▶ [DO THIS]
Update the rows from the start down through the line containing "will click(x=701, y=164)." by replacing "Instruction" with "Command" and keeping everything else the same. Return only those lines.

>> Start

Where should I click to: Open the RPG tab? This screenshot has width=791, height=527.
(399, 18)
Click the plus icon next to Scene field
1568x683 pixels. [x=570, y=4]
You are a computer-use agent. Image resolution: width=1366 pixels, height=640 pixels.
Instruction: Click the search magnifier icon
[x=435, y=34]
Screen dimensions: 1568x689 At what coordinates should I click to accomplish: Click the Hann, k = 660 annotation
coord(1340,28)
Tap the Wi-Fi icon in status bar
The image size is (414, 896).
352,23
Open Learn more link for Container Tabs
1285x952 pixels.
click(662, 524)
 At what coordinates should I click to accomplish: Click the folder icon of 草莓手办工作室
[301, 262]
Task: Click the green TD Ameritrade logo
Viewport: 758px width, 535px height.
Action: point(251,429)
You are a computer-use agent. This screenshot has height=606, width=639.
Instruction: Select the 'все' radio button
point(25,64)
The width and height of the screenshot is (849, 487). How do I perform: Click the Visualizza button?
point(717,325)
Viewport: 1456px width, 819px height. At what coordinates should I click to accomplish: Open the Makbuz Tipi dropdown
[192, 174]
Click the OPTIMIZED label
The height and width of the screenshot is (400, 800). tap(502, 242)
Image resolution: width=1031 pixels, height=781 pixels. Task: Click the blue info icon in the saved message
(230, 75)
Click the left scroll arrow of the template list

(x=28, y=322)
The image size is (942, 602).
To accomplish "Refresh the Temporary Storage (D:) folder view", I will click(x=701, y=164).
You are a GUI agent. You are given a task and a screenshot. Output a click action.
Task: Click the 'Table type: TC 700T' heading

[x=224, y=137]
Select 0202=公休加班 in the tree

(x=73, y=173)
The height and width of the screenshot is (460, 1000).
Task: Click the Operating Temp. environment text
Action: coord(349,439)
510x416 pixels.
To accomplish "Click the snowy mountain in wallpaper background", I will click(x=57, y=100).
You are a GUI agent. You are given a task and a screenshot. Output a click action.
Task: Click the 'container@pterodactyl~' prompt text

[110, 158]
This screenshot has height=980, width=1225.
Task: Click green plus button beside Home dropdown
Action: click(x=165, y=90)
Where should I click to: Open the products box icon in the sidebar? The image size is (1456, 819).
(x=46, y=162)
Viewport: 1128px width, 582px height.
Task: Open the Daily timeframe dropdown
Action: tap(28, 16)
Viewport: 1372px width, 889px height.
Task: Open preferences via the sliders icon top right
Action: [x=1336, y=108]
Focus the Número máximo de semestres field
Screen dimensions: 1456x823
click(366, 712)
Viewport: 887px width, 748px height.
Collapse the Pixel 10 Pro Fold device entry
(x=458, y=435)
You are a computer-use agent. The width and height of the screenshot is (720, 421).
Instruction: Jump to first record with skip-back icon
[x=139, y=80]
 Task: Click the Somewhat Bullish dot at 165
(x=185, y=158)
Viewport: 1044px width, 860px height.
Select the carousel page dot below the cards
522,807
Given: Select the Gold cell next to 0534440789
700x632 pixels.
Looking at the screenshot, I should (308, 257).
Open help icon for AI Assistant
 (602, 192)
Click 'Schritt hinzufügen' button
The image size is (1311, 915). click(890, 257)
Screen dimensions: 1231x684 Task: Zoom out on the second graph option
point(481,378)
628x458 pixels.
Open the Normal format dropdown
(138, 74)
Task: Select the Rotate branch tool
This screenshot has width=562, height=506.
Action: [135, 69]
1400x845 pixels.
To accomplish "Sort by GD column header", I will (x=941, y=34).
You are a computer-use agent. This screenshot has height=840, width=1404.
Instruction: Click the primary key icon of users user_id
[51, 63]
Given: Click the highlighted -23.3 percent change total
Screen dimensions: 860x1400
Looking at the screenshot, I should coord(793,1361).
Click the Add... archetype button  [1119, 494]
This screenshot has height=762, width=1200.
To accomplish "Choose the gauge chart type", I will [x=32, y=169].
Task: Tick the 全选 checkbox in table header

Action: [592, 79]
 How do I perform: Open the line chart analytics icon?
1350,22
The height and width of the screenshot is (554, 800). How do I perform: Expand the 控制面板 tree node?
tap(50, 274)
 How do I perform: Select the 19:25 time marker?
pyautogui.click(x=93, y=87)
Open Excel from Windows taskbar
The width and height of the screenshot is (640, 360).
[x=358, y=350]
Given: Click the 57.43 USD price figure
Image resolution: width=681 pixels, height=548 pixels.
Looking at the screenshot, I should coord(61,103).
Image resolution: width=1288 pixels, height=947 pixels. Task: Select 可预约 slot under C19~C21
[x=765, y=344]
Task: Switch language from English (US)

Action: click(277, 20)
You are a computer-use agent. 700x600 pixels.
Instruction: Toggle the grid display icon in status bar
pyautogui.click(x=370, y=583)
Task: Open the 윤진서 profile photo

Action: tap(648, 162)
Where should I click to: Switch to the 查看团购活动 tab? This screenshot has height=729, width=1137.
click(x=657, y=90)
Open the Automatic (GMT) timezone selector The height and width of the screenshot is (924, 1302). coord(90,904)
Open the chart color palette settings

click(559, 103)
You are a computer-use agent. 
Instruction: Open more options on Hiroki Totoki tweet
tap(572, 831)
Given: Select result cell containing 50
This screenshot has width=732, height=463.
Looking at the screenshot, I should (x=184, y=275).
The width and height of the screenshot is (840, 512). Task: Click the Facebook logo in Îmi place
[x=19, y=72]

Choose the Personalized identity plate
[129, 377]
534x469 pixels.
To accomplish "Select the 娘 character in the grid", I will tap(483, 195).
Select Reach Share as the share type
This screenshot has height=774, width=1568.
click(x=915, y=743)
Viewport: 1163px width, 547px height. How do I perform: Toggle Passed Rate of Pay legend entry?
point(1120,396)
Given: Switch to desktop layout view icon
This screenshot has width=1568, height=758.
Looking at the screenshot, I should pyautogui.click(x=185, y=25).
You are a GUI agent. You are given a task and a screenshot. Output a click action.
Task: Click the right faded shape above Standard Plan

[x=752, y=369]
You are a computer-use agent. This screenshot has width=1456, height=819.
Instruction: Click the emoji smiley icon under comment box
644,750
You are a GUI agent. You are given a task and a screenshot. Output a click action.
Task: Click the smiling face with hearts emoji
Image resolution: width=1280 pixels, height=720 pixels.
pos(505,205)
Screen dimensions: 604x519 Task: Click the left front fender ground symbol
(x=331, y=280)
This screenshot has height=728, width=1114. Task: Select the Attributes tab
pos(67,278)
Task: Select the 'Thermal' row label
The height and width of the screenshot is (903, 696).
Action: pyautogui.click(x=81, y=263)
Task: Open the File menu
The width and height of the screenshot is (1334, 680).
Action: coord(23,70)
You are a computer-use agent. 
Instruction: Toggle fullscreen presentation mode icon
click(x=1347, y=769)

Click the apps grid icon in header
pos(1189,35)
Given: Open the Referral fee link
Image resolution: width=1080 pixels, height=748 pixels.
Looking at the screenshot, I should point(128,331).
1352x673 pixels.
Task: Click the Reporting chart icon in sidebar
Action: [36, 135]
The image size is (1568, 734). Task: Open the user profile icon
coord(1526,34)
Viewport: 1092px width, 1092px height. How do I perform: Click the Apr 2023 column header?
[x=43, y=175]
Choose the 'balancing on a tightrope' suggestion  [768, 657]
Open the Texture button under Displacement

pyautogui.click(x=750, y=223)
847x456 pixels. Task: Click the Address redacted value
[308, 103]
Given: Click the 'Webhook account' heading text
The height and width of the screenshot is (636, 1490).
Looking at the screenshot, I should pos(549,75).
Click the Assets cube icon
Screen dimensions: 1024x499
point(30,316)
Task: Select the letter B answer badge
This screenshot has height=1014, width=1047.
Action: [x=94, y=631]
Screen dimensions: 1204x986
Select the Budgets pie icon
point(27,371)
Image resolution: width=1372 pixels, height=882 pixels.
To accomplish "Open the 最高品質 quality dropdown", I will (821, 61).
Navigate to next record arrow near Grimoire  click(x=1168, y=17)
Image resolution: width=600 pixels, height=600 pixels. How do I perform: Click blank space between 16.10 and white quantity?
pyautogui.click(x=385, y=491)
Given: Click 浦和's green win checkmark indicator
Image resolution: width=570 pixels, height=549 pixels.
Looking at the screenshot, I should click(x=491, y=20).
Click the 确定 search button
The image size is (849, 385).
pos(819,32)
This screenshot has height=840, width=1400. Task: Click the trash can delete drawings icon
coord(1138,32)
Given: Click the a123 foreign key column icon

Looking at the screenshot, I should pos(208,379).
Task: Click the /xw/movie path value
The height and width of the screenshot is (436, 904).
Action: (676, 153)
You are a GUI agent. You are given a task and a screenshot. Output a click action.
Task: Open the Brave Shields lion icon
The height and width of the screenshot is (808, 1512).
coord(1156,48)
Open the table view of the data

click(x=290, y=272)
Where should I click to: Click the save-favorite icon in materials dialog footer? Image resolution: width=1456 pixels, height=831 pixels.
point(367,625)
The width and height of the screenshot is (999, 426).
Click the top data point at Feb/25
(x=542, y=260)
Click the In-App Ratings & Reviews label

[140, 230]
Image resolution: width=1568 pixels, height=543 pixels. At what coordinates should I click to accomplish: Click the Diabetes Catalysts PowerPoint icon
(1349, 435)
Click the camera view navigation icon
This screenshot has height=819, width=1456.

>> End

▶ [WRITTEN REPLY]
Where should I click to: Open the RPG tab? This screenshot has width=791, height=527.
(399, 18)
Click the plus icon next to Scene field
1568x683 pixels. [x=570, y=4]
You are a computer-use agent. Image resolution: width=1366 pixels, height=640 pixels.
Command: Click the search magnifier icon
[x=435, y=34]
Screen dimensions: 1568x689 At what coordinates should I click to accomplish: Click the Hann, k = 660 annotation
coord(1340,28)
Tap the Wi-Fi icon in status bar
The image size is (414, 896).
352,23
Open Learn more link for Container Tabs
1285x952 pixels.
click(662, 524)
 At what coordinates should I click to accomplish: Click the folder icon of 草莓手办工作室
[301, 262]
Task: Click the green TD Ameritrade logo
Viewport: 758px width, 535px height.
Action: point(251,429)
You are a computer-use agent. This screenshot has height=606, width=639.
Command: Select the 'все' radio button
point(25,64)
The width and height of the screenshot is (849, 487). How do I perform: Click the Visualizza button?
point(717,325)
Viewport: 1456px width, 819px height. At what coordinates should I click to accomplish: Open the Makbuz Tipi dropdown
[192, 174]
Click the OPTIMIZED label
The height and width of the screenshot is (400, 800). tap(502, 242)
Image resolution: width=1031 pixels, height=781 pixels. Task: Click the blue info icon in the saved message
(230, 75)
Click the left scroll arrow of the template list

(x=28, y=322)
The image size is (942, 602).
To accomplish "Refresh the Temporary Storage (D:) folder view", I will click(x=701, y=164).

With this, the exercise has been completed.